■ What to do ■
The copy should begin at the line containing "Expand the HWMonitor process group" and end with the last line below, every line exact and no picture included.

■ Extracted records ■
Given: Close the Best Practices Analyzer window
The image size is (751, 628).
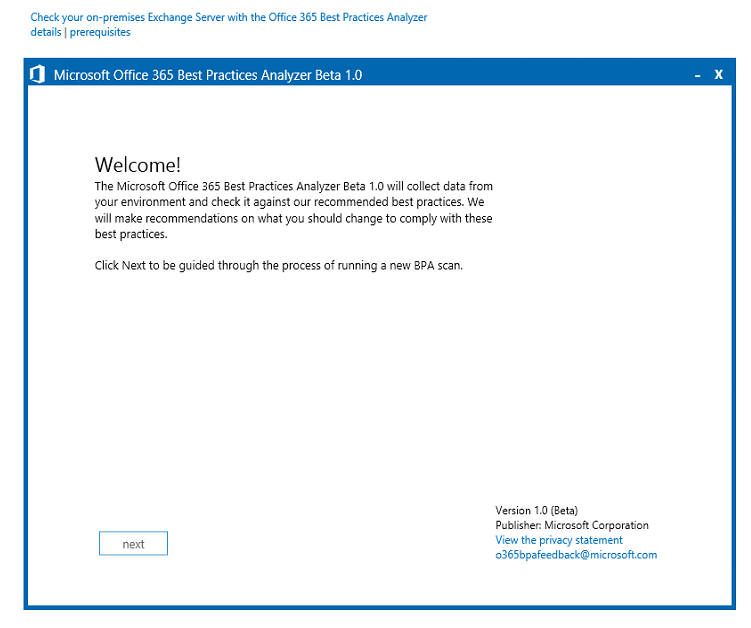Looking at the screenshot, I should [718, 75].
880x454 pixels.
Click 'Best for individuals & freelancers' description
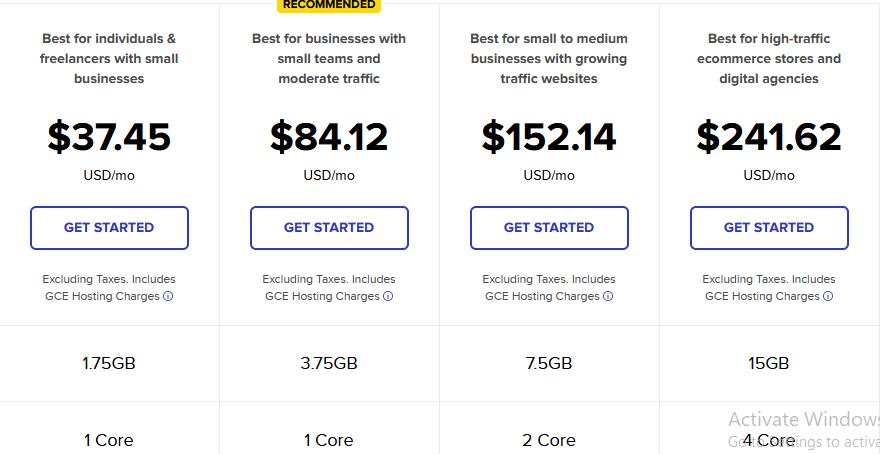point(109,59)
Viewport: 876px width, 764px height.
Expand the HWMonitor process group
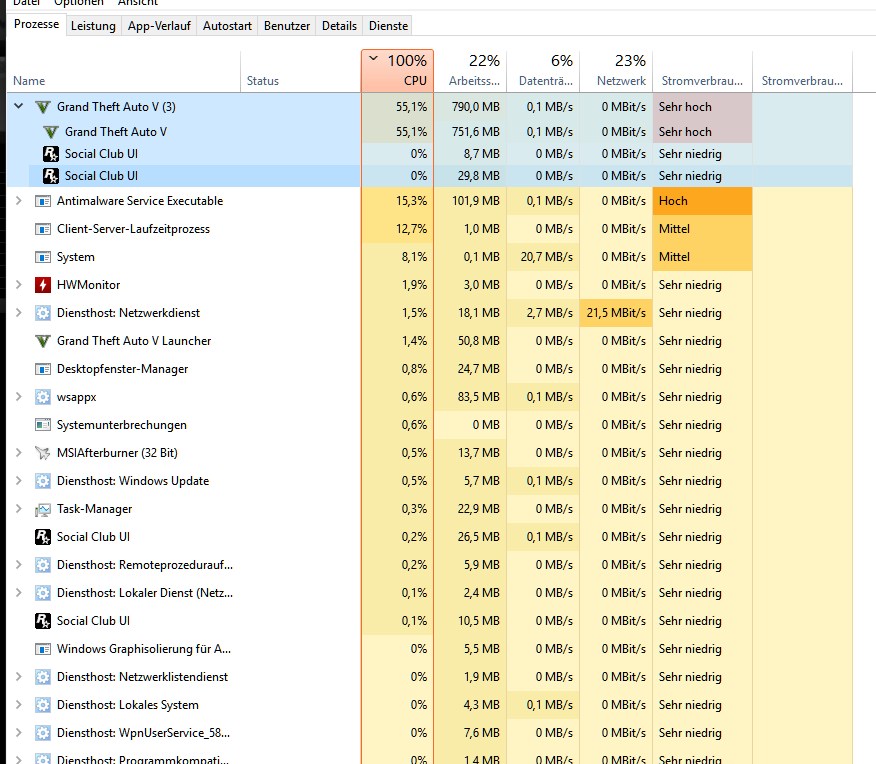coord(18,284)
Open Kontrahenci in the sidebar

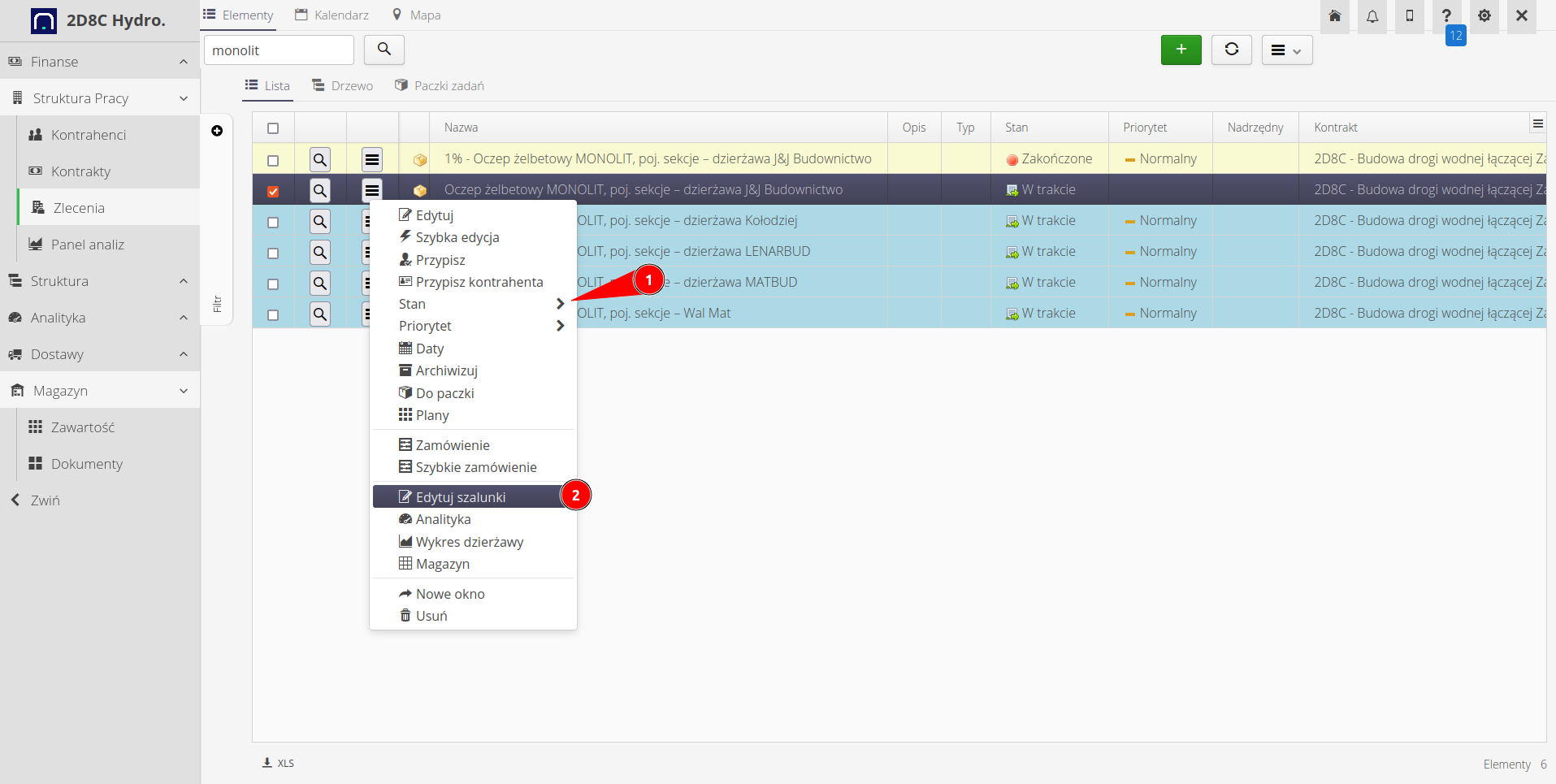tap(89, 135)
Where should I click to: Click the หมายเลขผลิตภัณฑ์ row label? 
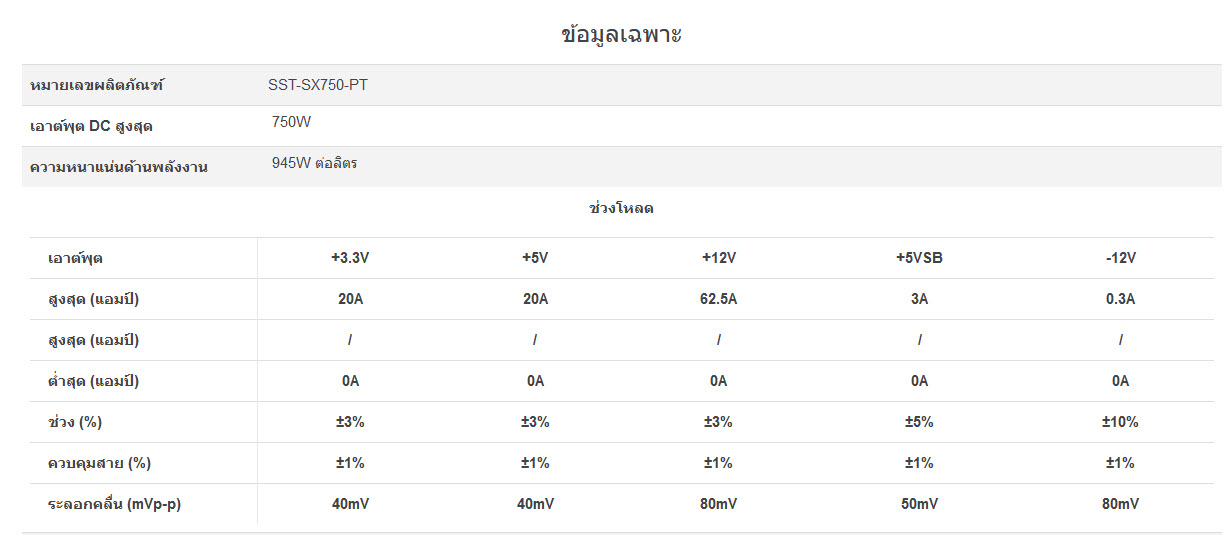click(97, 86)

■ Exercise output ■
Expand the HWMonitor process group
coord(18,284)
Open Kontrahenci in the sidebar

tap(89, 135)
Where should I click to: Click the หมายเลขผลิตภัณฑ์ row label? 
click(97, 86)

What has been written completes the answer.